The tale depicts the providential formation of an Irish folk band lead by a woebegone male guitarist and spunky lady pianist, neither of whom are ever given names beyond “guy” and “girl.” Bucking the typical trend of morphing a stage show into a film script, the 2011 musical is adapted from the eponymous 2006 film. The action mirrors the real-life relationship and creative partnership crafted by Irish folk outfit The Swell Season, made up of Dubliner Glen Hansard and Czech Markéta Irglová. YouTube ’em — but don’t forget to grab a bottle of screw cap white wine and a box of Kleenex beforehand.

The production at the DCPA provides a saccharine dollop of delightfully accented melodies that will more than satisfy the show’s gobs of loyal superfans. At the local premiere Tuesday, May 24, the approval was most notable in the moments just before the leads launched into the Oscar-winning smash “Falling Slowly,” when excited whispers reverberated through the lower orchestra seats. An ensuing steady string of prolonged applause breaks reinforced the notion that the masses were appreciative of more than just the chart-topping single.

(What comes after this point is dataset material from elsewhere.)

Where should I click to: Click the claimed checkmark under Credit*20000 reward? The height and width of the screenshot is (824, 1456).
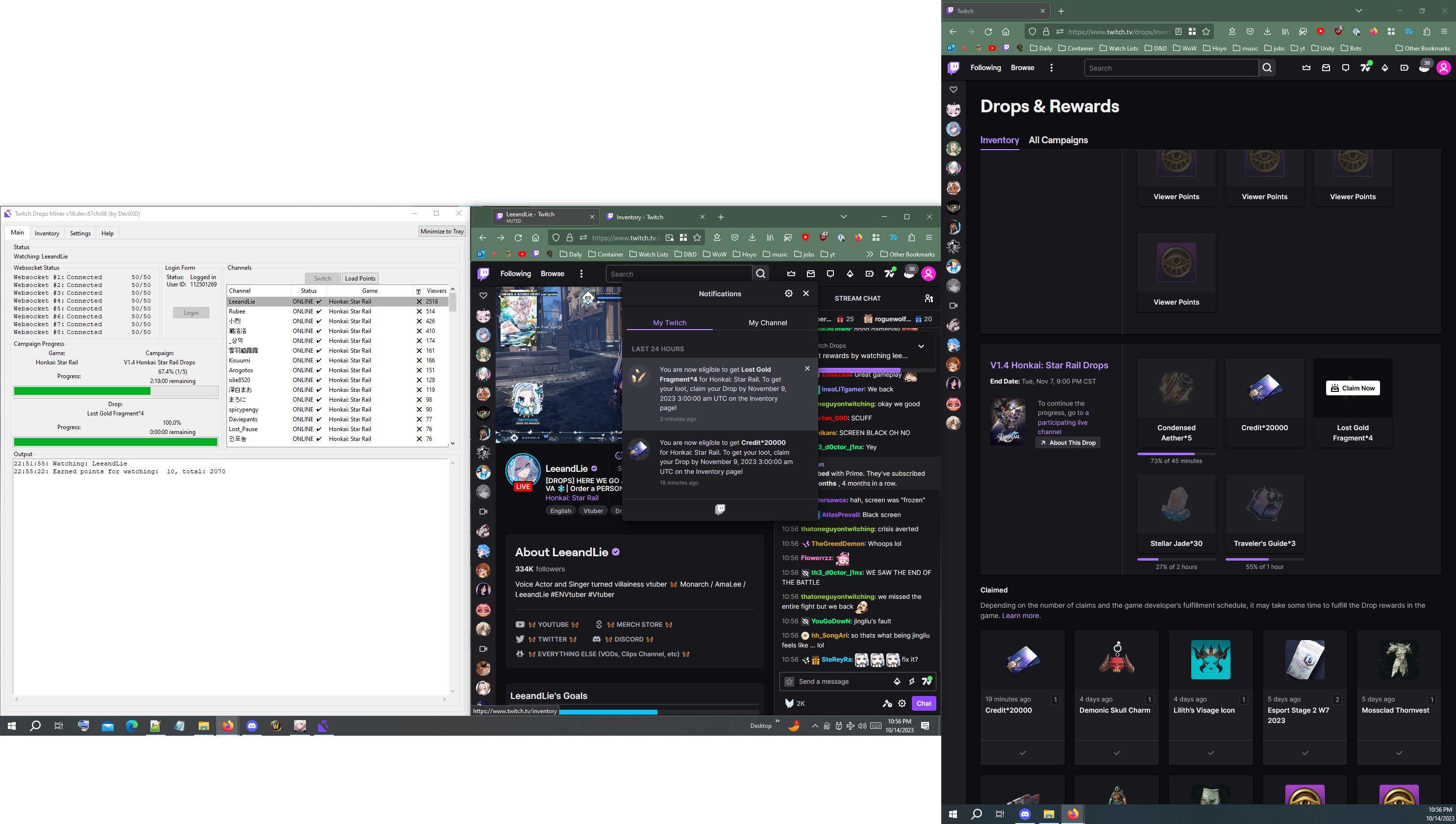(x=1023, y=753)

In an even greater stroke of fortune for Denver “oncers,” the local staging is shepherded by a pair of phenomenal leads whose chemistry is carefully and palpably curated over the course of two fleeting acts. Mackenzie Lesser-Roy is an appropriately plucky counterpart to Sam Cieri’s doleful “guy,” careening into the action by declaring her Hoover vacuum cleaner “doesn’t suck,” and that Cieri — a jaded vacuum serviceman by day — must fix it. The duo quickly flows into an even rat-tat-tat that culminates in a number of simultaneously eye-watering and fist-bumping duets.

Cieri wastes no time convincing audience members why he landed the coveted role, wailing out a stunning take on the show’s opening ballad “Leave” not 10 minutes after the opening of the proverbial curtain. Formerly a real-life Subway busker in New York City, Cieri bear hugs the role with an audacious authenticity. And thanks to some crafty manipulation at the hands of dialect coach Stephen Gibbs and costume designer Bob Crowley, he’s eerily reminiscent of an Irish Marcus Mumford before the famous London crooner uttered anything about juvenile jungle cat-people.

Behind Cieri and Lesser-Roy, an ensemble of freakishly talented musicians assures that there is nary an instant of unharmonized boredom. At the top of the uber-talented pack, cellist Jenn Chandler wows as the brassy, Cork-born bank manager, and Liam Fennecken zips through line after line of acerbic comic relief. Morphing between Czech and Irish accents, Fennecken expertly delivers one of the better side sketches in the entire show in the second act while explaining he just downed enough coffee to caffeinate an entire early-morning class at Dublin’s Trinity College.

But despite being surrounded by a troupe of stunningly adept players like Fennecken and Chandler, John Hays as the gaudy shopkeep Billy absorbs the collective conscious on more than one occasion. Between some well-timed kicks and chops as a part of the character’s peculiar obsession with Karate and an extravagantly over-confident nature, Hays is terrifically effective at winning favor. That he (and the rest of the cast for that matter) continuously alternates between several instruments, only magnifies his comfort in the lime light.

Save for a handful of clunky between-scene transitions that are more twee than endearing, “once” at the DCPA offers an adorable trip to Ireland along with an expertly staged, complimentary love story besprinkled with honey. Wrapped in an effective set dotted with dusky mirrors, the production offers a smattering of something for everyone — whether it be the music, superb acting, syrupy love story or just the full-service bar that opens up onstage during intermission. Don’t miss this darling musical that will ensure Memorial Day Weekend is spent with ingrained four-note melodies continuously exploding out of your mental juke box.